Distribution: Given two near identical keys, the result should be wildly different.
Load factor: Once the number of entries across each bucket passes some percentage of their total size(load factor)
- The map will grow by doubling the number of buckets
- Redistributing the entries across them.

Implementation

Out of these two, online references to hash tables probably usually refer to “chain based”/“closed addressing” hash tables, where the address of the value is determined by the hash value.

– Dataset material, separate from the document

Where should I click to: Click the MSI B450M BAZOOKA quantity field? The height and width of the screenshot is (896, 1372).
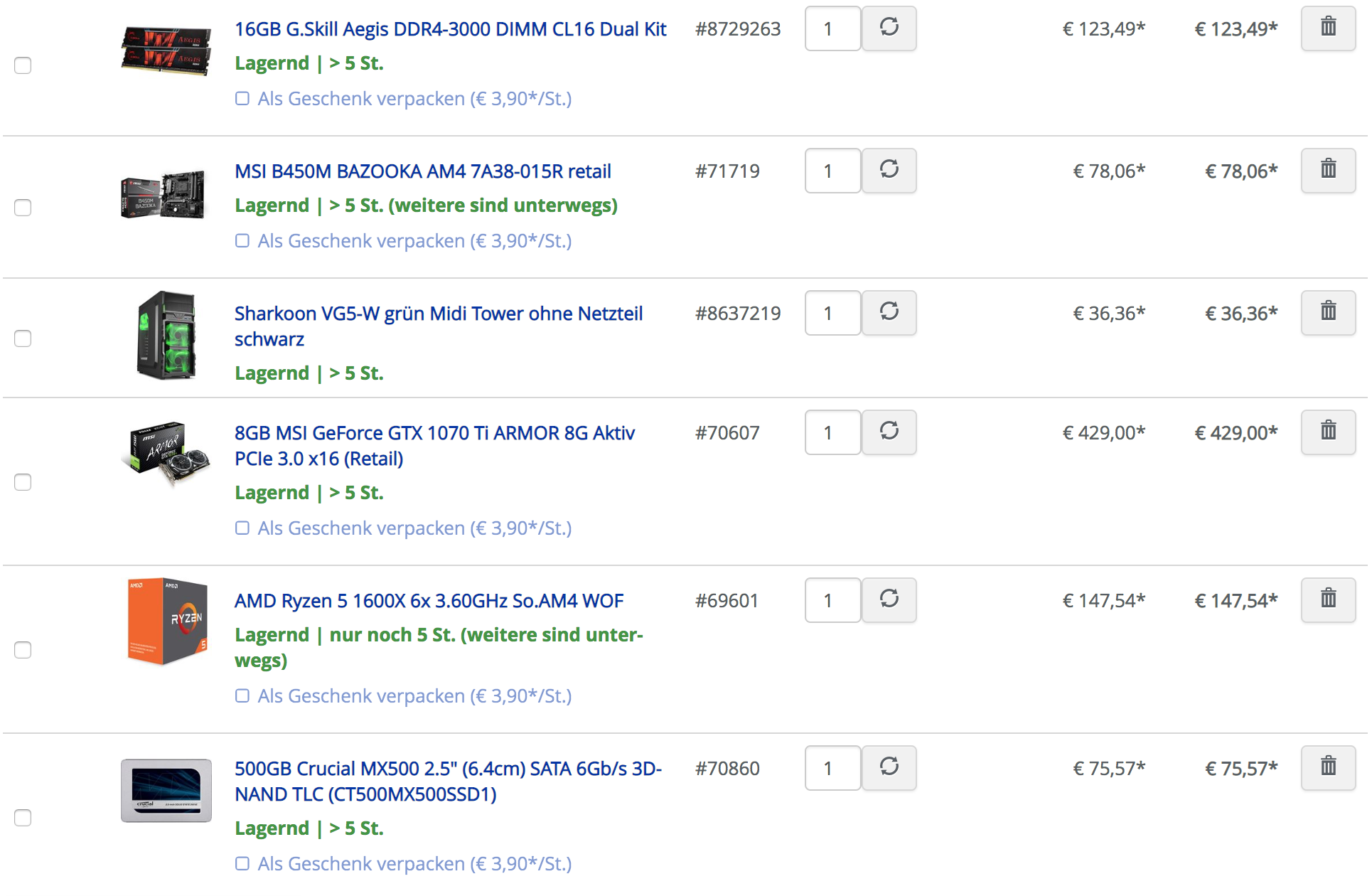pyautogui.click(x=832, y=171)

There’s nothing called “Closed Addressing” really. If it were, it’d mean chaining based only. i.e Open Hashing

Difference

The “hash table” is just the array+auxiliary store. Open and Closed Hashing determine whether there exists in auxiliary store.

Open Hashing / Separate Chaining: Collision elements are stored outside the main hash table array in secondary data structures (like linked lists or trees). The hash table only contains pointers/references to these external structures.

Open Addressing / Closed Hashing: All elements are stored directly within the hash table array itself. When a collision occurs, the algorithm looks for another position within the same array using a probing sequence.

Name Confusion

This gets very confusing: I’ll only remember as, Separate Chaining & Open Addressing. These two terms make better sense to me.

Data is separately chained

Addresses are open right there in the main data structure. (no aux)

So I am toatlly skipping the alternative names which have "*Hashing" in it.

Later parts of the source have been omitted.